- LIST OF TASKS
• 1. According to the passage on octopus farming, how many kilograms of fish must be caught for every kilo of farmed octopus produced?
• 2. Reproduce the passage on octopus farming from "Even if that" up to and including "affluent and well-fed.".

- PASSAGE SHOWN
Octopus Farming
“The Case Against Octopus Farming” by Jennifer Jacquet, Becca Franks, Peter Godfrey-Smith, and Walter Sánchez-Suárez (Issues, Winter 2019) deserves a wide audience.
Most readers will already be aware of the damage that overfishing is doing to the world’s oceans, but some of them may believe that aquafarming alleviates this problem. In fact, as the authors point out, when we farm carnivorous species such as octopus, we need to catch three kilograms of fish for every kilo of octopus produced.
Even if that were not the case, however, what kind of human chauvinism is implied by the assumption that we can take animals from any species we wish, irrespective of how little we may know about their cognitive abilities, their social relationships, and their welfare needs, and crowd them into small spaces in order to produce them more cheaply? Nor are we doing this to feed the hungry—the market for farmed octopus is largely affluent and well-fed.
Industrial animal production is ethically indefensible, whether the animals are pigs, chickens, cows, or octopuses. Still, many consumers find it difficult to imagine giving up chicken, pork, beef, or milk, and buying these products from free-range producers could strain their budgets. That doesn’t justify buying these animal products from industrial farms, but it does explain why those nightmarish animal factories exist. When it comes to subjecting millions of intelligent, sensitive animals, from a species never before domesticated or farmed, to industrial-scale captivity in order to increase the market for a luxury food, however, the arrogance with which we humans are behaving toward other animals is revealed in all its stark brutality.

- EXCERPTED RECORDS
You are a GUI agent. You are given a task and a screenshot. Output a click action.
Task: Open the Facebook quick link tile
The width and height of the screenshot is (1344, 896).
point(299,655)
...
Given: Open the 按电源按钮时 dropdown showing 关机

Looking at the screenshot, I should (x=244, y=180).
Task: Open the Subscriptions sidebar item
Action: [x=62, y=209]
* * *
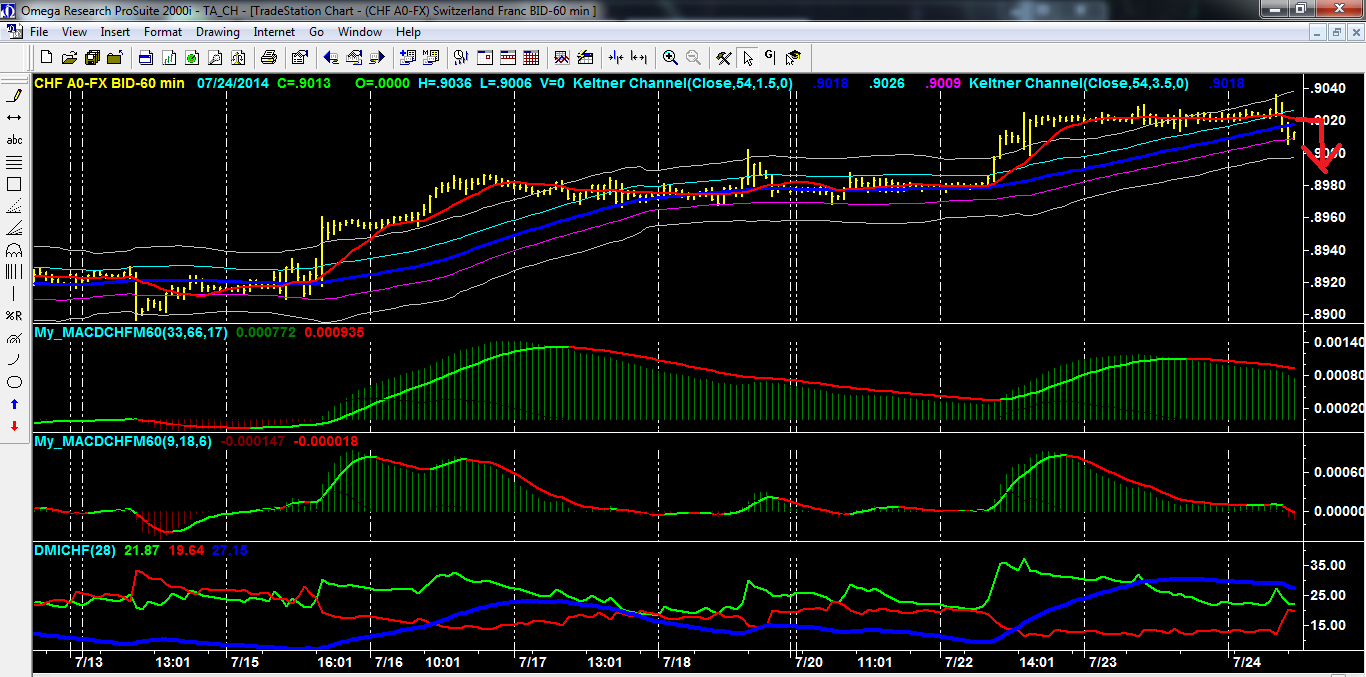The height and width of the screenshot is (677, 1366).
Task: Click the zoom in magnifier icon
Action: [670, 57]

- ANSWERS IN ORDER
• 1. Three kilograms of fish.

• 2.
Even if that were not the case, however, what kind of human chauvinism is implied by the assumption that we can take animals from any species we wish, irrespective of how little we may know about their cognitive abilities, their social relationships, and their welfare needs, and crowd them into small spaces in order to produce them more cheaply? Nor are we doing this to feed the hungry—the market for farmed octopus is largely affluent and well-fed.